Mammon 1, God 0 at a New Jersey Shopping Mall

by

I’m a Jersey boy. I grew up in a wonderful small town called Hawthorne. You’ve probably never heard of it, but you may have heard our most prominent nearby landmark, the shopping malls of Paramus.

There were a handful of them, when I was a kid in the 1960s and 1970s. Today, they are shoulder to shoulder all along Route 4, stretching from Fair Lawn to Hackensack.

Malls tend to be predictable, but since 1970, one, The Bergen Mall — now known as The Outlets at Bergen Town Center — has had something the other malls lack, a Catholic chapel dedicated to St. Therese.

The Carmelite fathers, a religious order that was founded in the Middle East during the Crusades, established and operated the mall chapel. By 1970, New Jersey shoppers were being drawn to the malls’ big stores with their wide selection of merchandise and leaving their small neighborhood stores behind. The trend hit the small business owners of small towns pretty hard — a walk along Hawthorne’s once-busy business district will prove that.

The Carmelites figured they would take the Church to where the people were. They rented space on the lower level of the mall, a venue that had none of the glitz of the flagship stores on the main level. Some of their fellow tenants were a bit odd — at one point, one of the Carmelites’ neighbors was a psychic.

Nonetheless, the chapel staff offered what Catholics expected from a chapel — Mass said three times a day (four on Saturday), priests hearing confessions on a daily basis, and occasional devotions such as recitation of the rosary organized by chapel/shopping mall regulars. And since the chapel catered to consumers, there was a gift shop.

Strange to say, in the 47 years of its existence, Mass was never said on Sunday at St. Therese’s. Under Bergen County’s archaic blue laws, all the shopping malls along Route 4 were shuttered on Sundays, a regulation that also locked out the mall chapel’s congregation.

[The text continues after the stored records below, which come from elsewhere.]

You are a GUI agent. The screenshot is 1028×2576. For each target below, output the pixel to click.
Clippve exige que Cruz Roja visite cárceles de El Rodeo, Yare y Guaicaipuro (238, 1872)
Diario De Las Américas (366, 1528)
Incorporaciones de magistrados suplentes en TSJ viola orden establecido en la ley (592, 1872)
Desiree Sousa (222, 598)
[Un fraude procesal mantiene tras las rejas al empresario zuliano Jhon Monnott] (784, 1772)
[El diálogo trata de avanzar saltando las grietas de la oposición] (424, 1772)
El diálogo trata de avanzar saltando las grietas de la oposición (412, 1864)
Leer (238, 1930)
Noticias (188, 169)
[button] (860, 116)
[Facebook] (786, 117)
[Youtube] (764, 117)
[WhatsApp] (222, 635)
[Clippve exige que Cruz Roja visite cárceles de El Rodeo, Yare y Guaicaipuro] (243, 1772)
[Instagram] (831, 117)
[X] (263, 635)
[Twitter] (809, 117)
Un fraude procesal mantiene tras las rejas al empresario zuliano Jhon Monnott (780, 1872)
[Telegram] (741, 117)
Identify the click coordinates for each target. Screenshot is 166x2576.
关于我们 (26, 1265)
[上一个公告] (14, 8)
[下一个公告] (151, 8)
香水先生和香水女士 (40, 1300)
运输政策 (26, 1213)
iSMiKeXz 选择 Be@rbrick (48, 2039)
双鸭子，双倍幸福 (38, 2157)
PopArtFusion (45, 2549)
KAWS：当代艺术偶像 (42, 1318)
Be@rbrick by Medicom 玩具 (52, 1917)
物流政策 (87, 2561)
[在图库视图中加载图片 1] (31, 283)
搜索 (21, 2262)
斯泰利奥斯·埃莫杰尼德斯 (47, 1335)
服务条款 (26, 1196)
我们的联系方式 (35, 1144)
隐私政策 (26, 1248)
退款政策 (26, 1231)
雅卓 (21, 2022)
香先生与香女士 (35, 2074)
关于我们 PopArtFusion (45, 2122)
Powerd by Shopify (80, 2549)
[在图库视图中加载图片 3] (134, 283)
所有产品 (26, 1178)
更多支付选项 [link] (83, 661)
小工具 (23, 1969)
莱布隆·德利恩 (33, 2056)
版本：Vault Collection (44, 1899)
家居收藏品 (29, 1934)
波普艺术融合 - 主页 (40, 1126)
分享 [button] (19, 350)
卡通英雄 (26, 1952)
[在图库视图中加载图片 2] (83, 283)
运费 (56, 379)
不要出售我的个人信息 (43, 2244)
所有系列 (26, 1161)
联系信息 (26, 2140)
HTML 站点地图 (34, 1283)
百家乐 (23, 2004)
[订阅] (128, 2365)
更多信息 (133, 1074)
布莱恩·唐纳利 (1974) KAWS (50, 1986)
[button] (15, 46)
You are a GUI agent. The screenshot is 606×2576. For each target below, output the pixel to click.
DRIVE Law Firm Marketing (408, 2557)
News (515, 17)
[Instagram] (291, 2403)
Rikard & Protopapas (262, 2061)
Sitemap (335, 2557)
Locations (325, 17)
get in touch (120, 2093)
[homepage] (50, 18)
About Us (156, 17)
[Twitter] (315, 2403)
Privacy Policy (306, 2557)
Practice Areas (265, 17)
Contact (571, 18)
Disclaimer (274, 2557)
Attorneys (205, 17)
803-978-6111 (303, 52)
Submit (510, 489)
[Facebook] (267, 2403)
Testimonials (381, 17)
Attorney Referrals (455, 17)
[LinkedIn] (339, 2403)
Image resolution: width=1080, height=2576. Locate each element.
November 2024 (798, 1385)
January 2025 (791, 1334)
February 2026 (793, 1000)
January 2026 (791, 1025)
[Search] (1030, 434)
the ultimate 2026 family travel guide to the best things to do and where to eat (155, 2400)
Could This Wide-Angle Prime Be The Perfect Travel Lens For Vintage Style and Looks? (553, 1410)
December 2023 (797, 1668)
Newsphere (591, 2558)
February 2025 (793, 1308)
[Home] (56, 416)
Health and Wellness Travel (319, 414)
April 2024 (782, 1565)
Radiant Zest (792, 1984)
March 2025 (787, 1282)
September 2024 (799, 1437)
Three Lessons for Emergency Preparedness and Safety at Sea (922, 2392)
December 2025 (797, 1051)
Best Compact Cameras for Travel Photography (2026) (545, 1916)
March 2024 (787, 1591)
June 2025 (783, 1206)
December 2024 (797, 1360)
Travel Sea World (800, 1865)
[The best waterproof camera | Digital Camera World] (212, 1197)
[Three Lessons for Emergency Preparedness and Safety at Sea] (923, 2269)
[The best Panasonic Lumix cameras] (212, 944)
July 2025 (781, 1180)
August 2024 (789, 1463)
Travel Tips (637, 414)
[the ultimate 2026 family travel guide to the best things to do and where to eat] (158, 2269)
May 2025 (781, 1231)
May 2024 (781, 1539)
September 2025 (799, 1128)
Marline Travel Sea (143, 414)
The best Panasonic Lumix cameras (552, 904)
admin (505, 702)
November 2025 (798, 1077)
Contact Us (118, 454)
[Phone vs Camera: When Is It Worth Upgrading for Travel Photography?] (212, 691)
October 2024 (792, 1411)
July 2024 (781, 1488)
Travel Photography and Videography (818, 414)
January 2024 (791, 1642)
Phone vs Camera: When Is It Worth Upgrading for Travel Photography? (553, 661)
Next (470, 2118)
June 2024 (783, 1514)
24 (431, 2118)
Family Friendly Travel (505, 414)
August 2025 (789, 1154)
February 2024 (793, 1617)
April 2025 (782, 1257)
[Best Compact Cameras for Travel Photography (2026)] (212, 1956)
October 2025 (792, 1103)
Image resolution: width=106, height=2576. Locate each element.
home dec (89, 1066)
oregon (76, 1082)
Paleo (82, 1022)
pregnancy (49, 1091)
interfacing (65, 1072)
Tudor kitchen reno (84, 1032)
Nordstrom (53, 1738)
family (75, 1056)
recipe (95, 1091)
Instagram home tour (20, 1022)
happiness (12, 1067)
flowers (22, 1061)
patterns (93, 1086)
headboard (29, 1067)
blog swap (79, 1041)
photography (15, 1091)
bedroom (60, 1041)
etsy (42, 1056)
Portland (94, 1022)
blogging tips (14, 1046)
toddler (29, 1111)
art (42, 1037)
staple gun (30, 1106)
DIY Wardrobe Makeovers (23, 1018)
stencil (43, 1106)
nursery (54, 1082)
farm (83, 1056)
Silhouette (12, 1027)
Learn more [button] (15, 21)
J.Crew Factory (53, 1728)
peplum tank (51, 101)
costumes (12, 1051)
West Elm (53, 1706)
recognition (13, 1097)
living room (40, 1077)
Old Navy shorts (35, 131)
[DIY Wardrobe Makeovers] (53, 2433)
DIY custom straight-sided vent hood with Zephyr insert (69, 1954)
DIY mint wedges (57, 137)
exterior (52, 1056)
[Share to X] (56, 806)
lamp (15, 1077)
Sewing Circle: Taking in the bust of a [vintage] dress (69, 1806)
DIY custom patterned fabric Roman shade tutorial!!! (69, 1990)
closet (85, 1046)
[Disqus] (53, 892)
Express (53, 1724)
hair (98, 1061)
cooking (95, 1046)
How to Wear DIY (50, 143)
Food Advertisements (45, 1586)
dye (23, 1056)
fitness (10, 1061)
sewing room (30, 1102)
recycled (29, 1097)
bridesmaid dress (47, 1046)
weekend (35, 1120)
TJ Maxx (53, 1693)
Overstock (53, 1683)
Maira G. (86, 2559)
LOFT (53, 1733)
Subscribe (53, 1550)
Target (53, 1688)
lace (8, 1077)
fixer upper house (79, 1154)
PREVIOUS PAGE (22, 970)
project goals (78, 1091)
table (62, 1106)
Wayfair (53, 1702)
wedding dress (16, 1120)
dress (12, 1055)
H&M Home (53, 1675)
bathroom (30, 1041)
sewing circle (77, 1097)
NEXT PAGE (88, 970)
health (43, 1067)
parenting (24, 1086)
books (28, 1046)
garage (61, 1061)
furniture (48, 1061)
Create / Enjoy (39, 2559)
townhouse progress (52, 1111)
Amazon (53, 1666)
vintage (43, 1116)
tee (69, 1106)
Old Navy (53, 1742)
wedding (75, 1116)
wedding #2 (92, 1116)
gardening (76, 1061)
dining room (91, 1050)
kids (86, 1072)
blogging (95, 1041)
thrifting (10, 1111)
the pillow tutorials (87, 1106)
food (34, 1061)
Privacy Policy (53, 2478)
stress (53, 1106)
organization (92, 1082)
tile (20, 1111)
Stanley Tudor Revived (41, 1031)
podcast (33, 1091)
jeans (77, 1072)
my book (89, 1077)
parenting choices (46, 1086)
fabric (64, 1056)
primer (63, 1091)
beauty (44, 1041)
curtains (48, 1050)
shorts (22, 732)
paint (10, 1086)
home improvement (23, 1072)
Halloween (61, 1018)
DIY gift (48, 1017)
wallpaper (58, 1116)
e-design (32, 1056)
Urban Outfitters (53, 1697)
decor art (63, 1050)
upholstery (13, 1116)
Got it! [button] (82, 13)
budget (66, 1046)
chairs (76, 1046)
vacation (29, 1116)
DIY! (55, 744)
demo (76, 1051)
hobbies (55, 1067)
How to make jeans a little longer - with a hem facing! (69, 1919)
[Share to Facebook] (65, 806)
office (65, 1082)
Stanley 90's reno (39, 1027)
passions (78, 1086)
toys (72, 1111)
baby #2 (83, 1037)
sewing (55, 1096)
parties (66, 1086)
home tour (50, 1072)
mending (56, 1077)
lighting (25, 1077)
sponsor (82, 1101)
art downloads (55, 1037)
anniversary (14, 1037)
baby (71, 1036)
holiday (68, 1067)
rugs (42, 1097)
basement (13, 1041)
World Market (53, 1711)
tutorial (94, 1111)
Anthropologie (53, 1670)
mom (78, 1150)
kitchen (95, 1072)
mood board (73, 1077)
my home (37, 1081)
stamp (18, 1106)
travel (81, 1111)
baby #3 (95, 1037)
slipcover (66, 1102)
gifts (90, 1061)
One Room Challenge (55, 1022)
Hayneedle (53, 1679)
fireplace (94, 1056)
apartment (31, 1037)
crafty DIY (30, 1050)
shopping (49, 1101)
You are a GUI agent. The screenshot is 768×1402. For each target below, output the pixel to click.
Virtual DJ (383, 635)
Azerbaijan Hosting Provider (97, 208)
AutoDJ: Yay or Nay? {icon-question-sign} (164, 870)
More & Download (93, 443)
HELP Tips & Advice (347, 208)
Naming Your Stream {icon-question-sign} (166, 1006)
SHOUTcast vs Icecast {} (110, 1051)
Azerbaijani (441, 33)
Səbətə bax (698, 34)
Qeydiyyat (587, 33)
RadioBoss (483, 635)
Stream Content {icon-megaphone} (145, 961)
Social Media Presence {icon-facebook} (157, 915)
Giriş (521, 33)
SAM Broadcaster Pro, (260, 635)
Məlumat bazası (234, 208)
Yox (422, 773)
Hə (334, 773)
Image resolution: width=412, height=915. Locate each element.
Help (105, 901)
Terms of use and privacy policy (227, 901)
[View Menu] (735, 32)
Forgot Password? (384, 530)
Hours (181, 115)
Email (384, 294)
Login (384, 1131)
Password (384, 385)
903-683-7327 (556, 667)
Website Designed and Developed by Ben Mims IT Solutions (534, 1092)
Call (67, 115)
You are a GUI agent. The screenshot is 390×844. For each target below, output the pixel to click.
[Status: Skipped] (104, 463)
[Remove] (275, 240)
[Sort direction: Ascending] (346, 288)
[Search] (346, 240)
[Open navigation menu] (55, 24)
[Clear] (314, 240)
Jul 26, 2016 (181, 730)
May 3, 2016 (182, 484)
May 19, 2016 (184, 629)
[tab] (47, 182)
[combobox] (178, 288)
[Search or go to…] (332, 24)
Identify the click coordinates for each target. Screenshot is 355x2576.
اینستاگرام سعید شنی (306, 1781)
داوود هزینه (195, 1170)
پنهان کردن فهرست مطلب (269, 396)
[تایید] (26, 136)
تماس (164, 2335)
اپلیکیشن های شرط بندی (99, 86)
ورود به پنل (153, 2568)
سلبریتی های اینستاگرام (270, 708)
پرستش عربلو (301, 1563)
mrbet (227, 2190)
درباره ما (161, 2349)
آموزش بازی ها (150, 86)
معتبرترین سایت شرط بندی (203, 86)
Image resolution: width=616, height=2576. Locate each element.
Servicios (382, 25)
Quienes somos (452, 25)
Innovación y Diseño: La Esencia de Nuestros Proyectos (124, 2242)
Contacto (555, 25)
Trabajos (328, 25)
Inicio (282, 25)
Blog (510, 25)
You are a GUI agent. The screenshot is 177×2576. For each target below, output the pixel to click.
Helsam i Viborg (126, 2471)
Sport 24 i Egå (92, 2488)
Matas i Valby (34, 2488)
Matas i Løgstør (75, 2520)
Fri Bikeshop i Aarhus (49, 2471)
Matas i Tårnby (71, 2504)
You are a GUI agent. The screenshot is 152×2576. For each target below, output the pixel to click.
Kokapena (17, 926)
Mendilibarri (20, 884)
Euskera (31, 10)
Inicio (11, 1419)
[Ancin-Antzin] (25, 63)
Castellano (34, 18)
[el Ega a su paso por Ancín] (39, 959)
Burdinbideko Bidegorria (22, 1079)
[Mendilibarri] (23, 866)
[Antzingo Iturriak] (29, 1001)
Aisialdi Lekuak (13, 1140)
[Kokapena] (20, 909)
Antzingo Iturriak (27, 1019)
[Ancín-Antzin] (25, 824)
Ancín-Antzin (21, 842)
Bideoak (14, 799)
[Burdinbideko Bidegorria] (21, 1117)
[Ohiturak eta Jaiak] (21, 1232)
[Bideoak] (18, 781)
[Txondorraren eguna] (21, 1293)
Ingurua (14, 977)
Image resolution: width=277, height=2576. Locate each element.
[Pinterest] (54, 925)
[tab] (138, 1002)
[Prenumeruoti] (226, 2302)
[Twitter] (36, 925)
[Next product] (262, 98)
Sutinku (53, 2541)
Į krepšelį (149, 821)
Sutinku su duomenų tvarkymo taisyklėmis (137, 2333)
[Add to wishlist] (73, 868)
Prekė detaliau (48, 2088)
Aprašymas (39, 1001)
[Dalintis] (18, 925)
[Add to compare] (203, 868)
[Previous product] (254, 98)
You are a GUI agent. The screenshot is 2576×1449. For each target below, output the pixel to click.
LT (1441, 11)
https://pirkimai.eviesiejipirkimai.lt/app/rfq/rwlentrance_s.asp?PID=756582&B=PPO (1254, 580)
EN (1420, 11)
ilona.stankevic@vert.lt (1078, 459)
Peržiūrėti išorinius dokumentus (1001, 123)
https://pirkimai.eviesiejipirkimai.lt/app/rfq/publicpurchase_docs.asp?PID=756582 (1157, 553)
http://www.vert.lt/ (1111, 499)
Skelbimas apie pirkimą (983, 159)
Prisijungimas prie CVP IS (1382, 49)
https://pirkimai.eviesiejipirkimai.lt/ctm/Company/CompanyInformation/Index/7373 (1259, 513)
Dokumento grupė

Today, the chapel is located on an upper floor of Marshall’s, the discount department store. The mall’s lower level has been given over to a parking garage and clearance stores for such respectable retailers as Nordstrom and Neiman Marcus. But on March 1, Ash Wednesday, the first day of the penitential season of Lent, the last Mass will be said at St. Therese’s. In the days that follow the closing, the Carmelites and their friends will pack up the sacred vessels and vestments, the holy images, the rows of chairs, the remaining merchandise from the gift shop, and store it all somewhere, while they look for a new location.

The mall’s management is remodeling to attract new tenants, the chapel is occupying prime real estate, and there is no other space at the Bergen Town Center where the Carmelites can relocate. In other words, there’s no room at the mall.

Father Eugene Bettinger, director of the chapel since 2003, told the Record newspaper, “I have no complaints. We have been treated very well by the mall.” Father Bettinger and his confreres are looking for a spot in another Paramus mall, but rents are high — $25 to $35 per square foot; at the Bergen mall, the Carmelites were paying less than $10 per square foot.

Also speaking to the Record reporter, Susan Munroe, a regular volunteer and worshipper at St. Therese’s, said she and her friends from the mall chapel are trying to remain optimistic. “Everybody’s praying really hard, and they’re looking forward to being in an even better place,” Munroe said. But rent in a thriving commercial area is an inescapable reality. In the age-old battle between God and Mammon, at the moment in Paramus, Mammon has the upper hand.